Dans un tel contexte où la violence devient systémique et la terreur, ordinaire, il est légitime de se demander quelles formes de socialisation peuvent encore émerger derrière l’entreprise de désocialisation totalitaire — « totalitaire » plutôt qu’« autoritaire », tant la violence actuelle est diffuse et s’immisce jusque dans les moindres arcanes de la vie sociale ; « désocialisation » tant le régime de la terreur, de la spoliation et de l’exil peut faire basculer tout un chacun dans la « marge intégrale » (Thazin et Campbell 2022 ; Campbell 2022). Acculée par les contraintes totalitaires, la société birmane dans son ensemble se trouve en demeure de composer avec les contraires pour survivre.

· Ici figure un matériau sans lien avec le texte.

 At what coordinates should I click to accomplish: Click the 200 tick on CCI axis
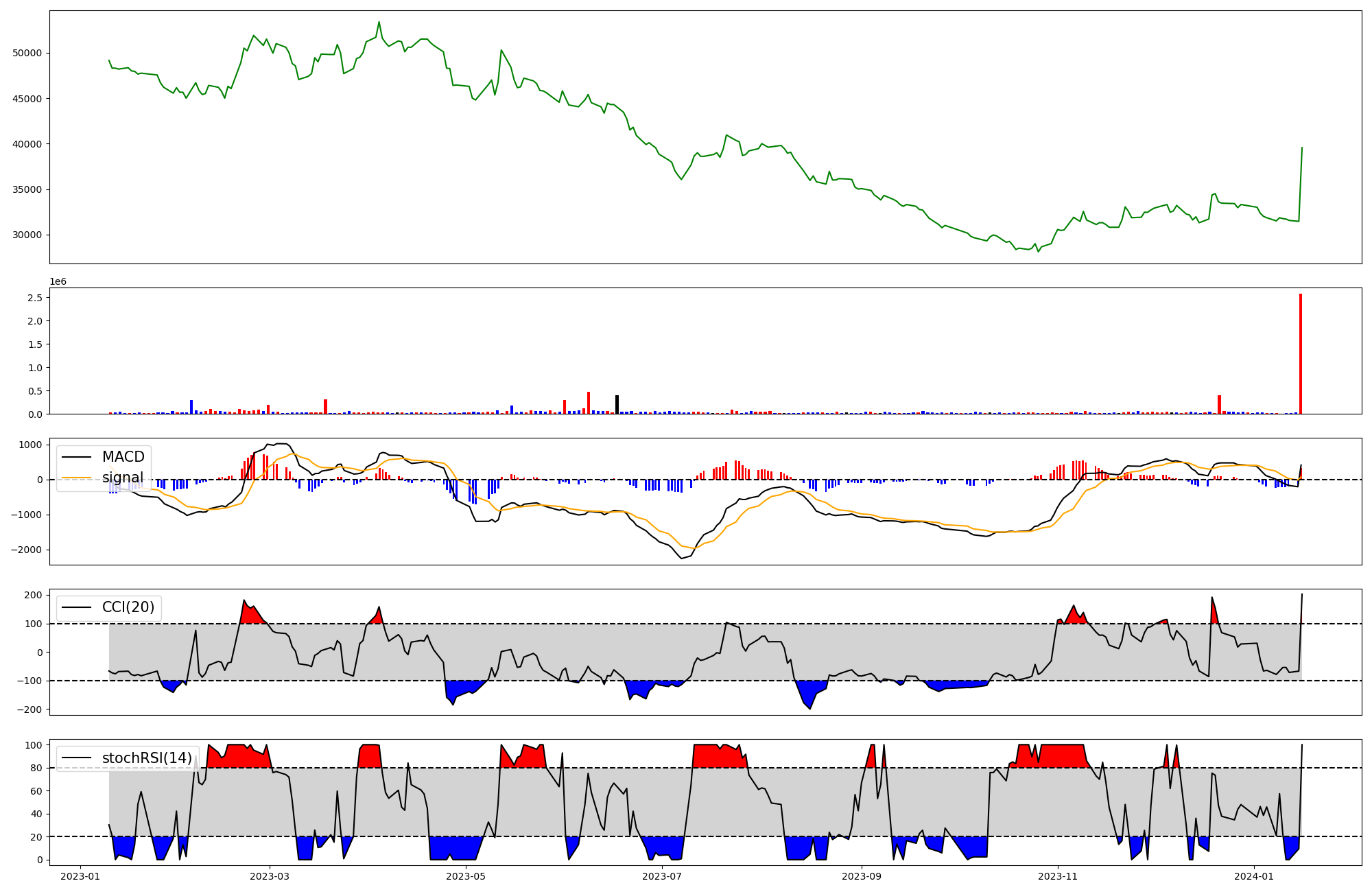(x=33, y=595)
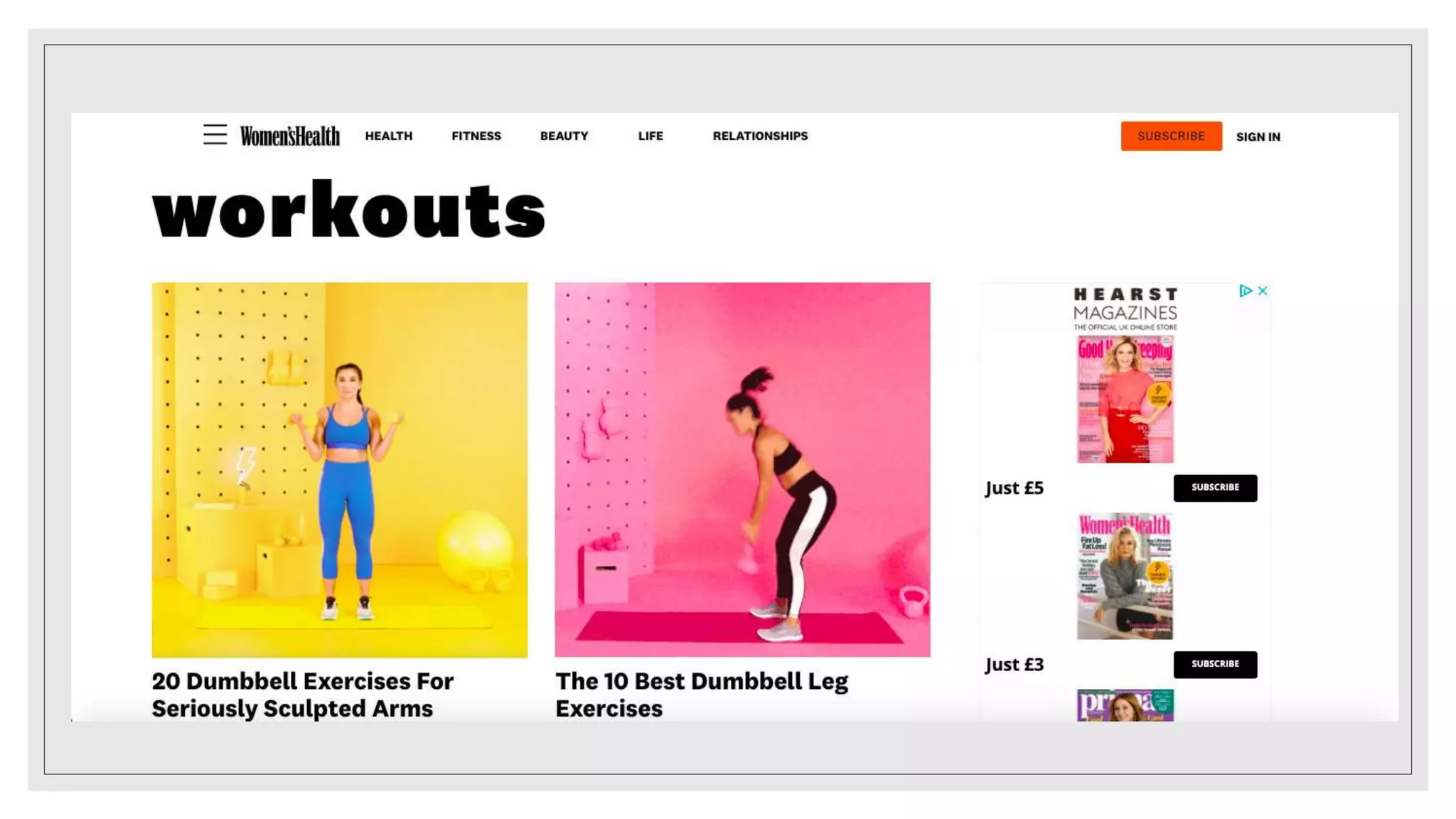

Composer avec les contraires
Depuis des décennies, la Thaïlande — avec l’Inde et la Malaisie — est une destination privilégiée des laissés pour compte, populations désoeuvrées originaires pour la plupart des hautes terres de Birmanie. Habituels candidats à l’exil, ceux-là sont rejoints à partir des années 2000 par des paysans de la vallée de l’Irrawaddy et du delta, dépossédés de leurs terres pour diverses raisons (remembrement à la suite du cyclone Nargis, exploitation de mines à ciel ouvert sur des terres agricoles, percée de corridors de développement). Ils viennent grossir les bidonvilles de Yangon ou les camps de réfugiés le long de la frontière, ils alimentent la main-d’oeuvre bon marché sur les chalutiers de pêche du golfe de Thaïlande, rejoignent les zones industrielles de la périphérie de Bangkok, ou encore s’agglutinent dans les enclaves de travailleurs migrants, toujours plus nombreuses au centre de la mégapole (Pongsawat 2007 ; Pearson et Kusakabe 2016 ; Baghdadi 2019 ; Robinne 2022).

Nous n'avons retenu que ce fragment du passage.